=== Begin Enclosure ===

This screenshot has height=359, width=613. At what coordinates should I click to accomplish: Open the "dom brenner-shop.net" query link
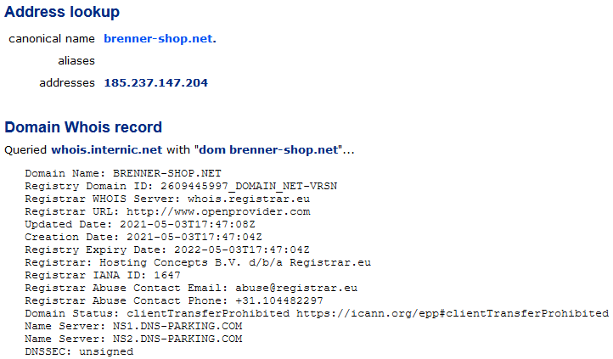268,150
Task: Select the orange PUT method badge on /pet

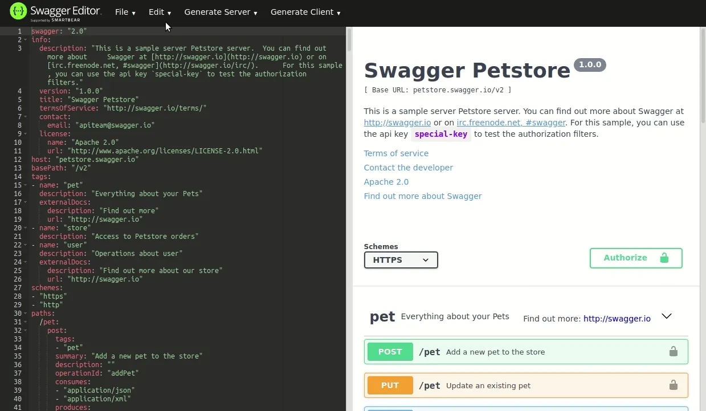Action: click(x=390, y=385)
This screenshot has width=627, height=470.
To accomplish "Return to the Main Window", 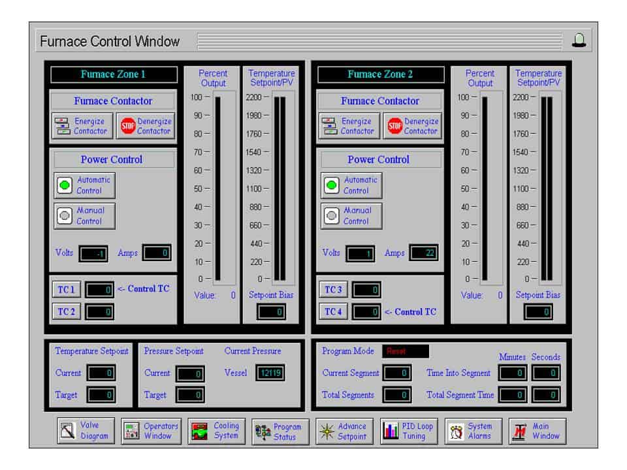I will pyautogui.click(x=538, y=431).
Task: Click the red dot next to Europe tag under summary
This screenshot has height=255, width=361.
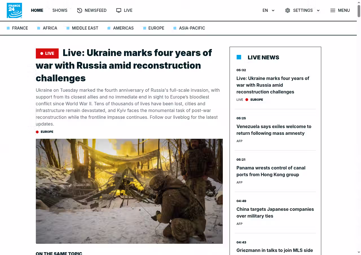Action: (37, 132)
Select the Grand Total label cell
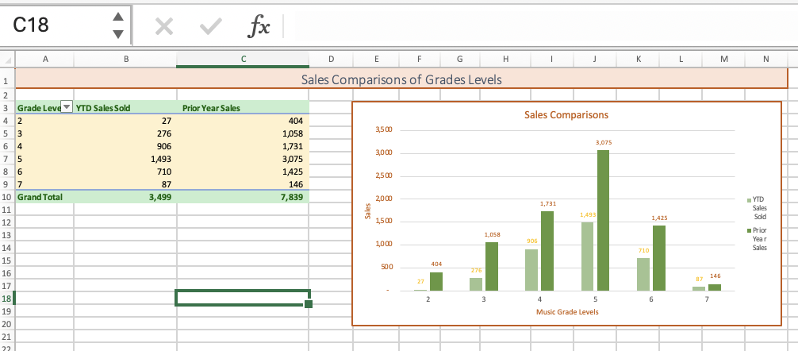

=== End Enclosure ===

▶ [Task directions]: Leave out all pictures and retype precisely the lines that run from the line containing "This screenshot has height=255, width=361." to the last line of the records.

▶ [Result of the exercise]:
This screenshot has height=255, width=361.
Action: (37, 132)
Select the Grand Total label cell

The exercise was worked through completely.